# AIM OF THE TASK
Reproduce the items below character for character, from the line containing "Where should I" through the final line of the items, including both. Omit the pictures from your answer.

# Part of a data file

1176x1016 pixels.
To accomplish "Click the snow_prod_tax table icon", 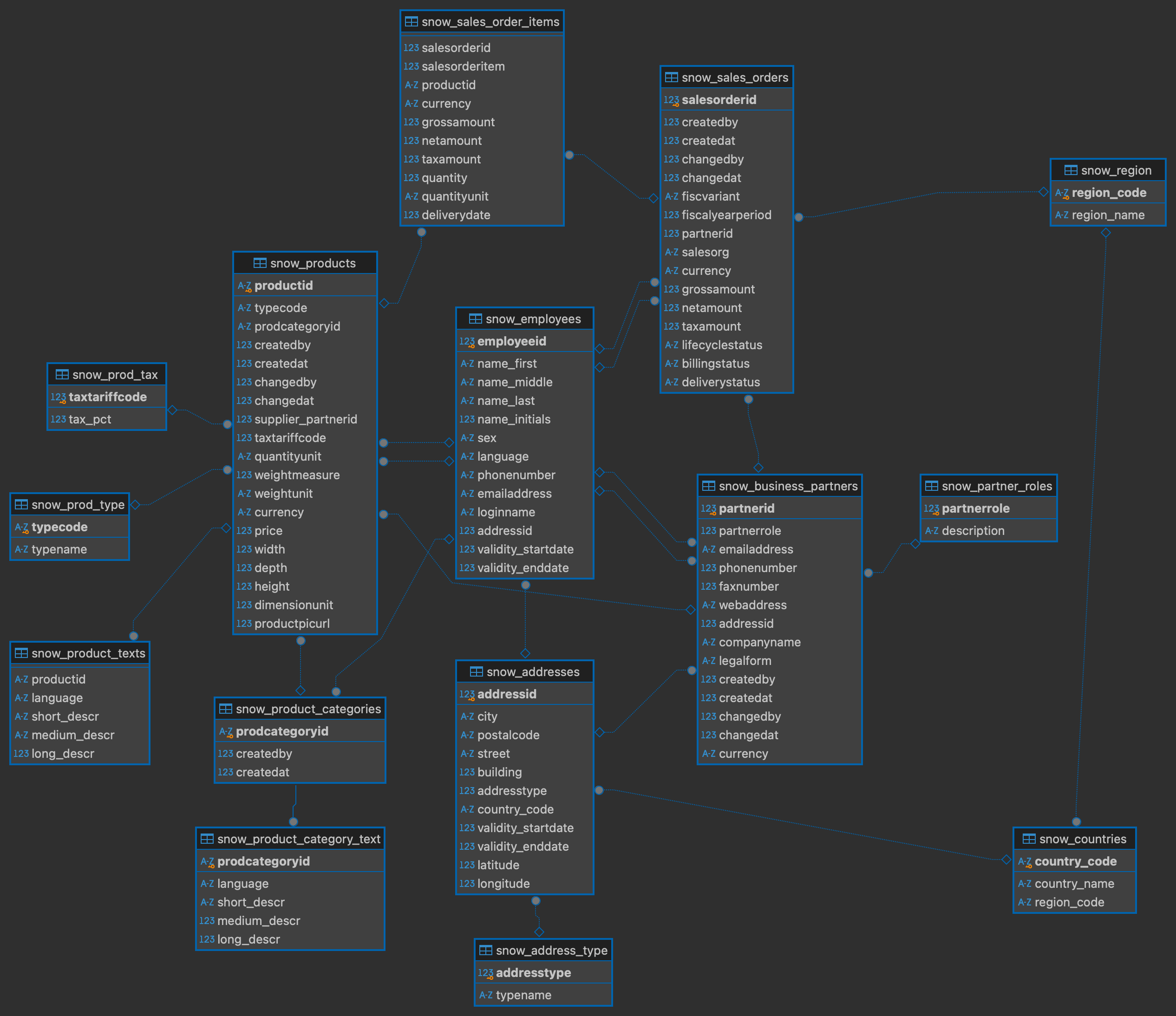I will pyautogui.click(x=62, y=375).
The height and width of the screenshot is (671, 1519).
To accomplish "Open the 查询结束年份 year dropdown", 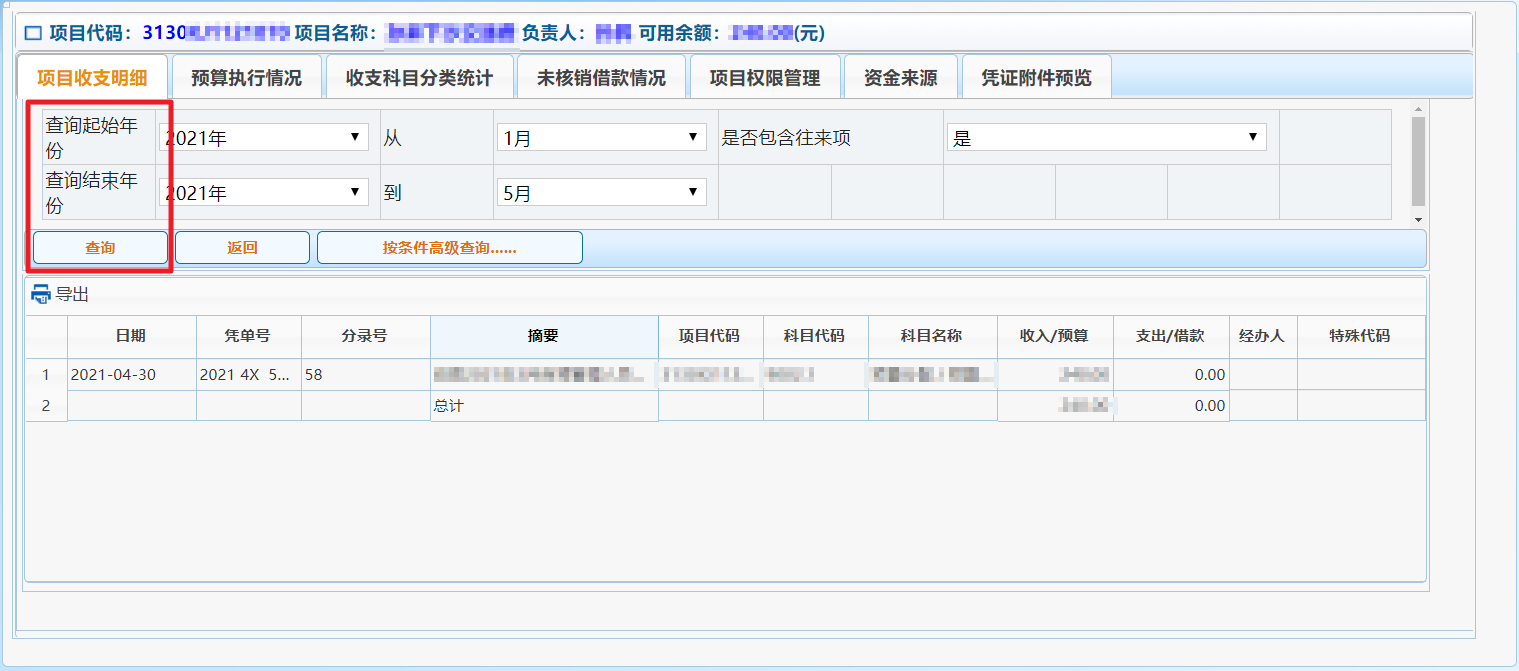I will (264, 193).
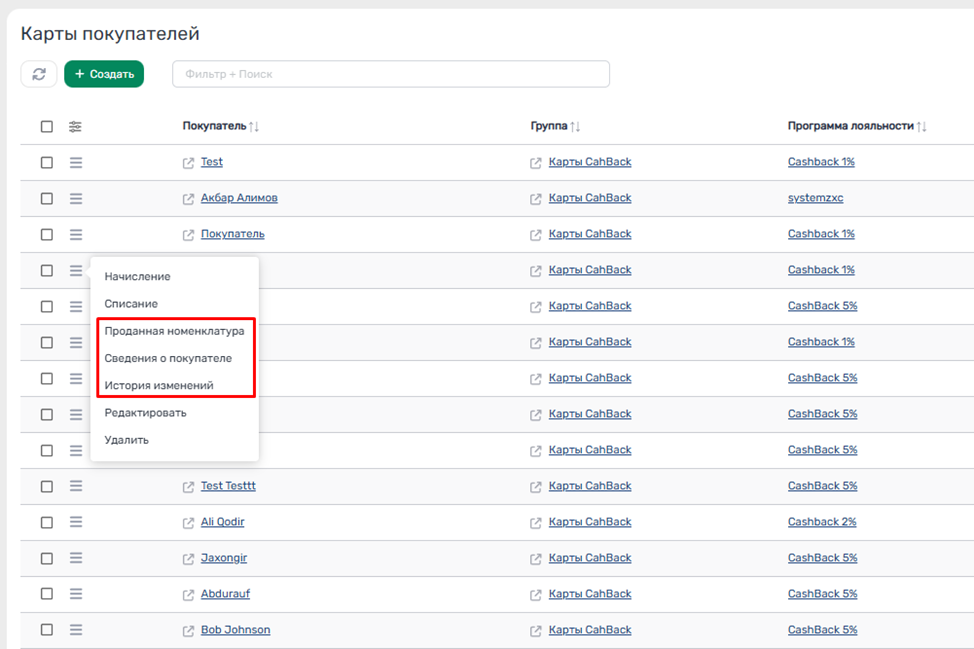Viewport: 974px width, 649px height.
Task: Open hamburger row menu for Test customer
Action: [76, 162]
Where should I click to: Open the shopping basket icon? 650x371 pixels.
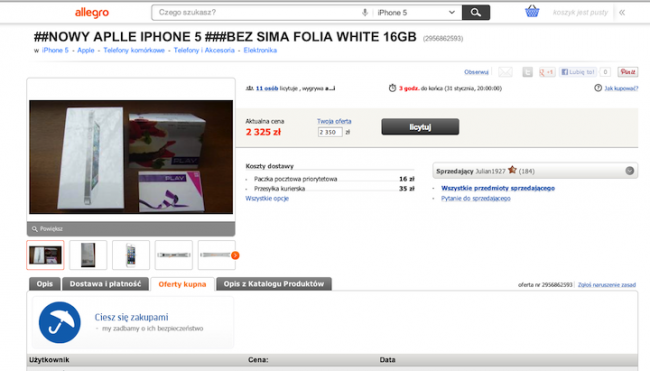tap(532, 12)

# SOLVED PROBLEM
Where should I click to: Open the shopping basket icon? 650x371 pixels.
tap(532, 12)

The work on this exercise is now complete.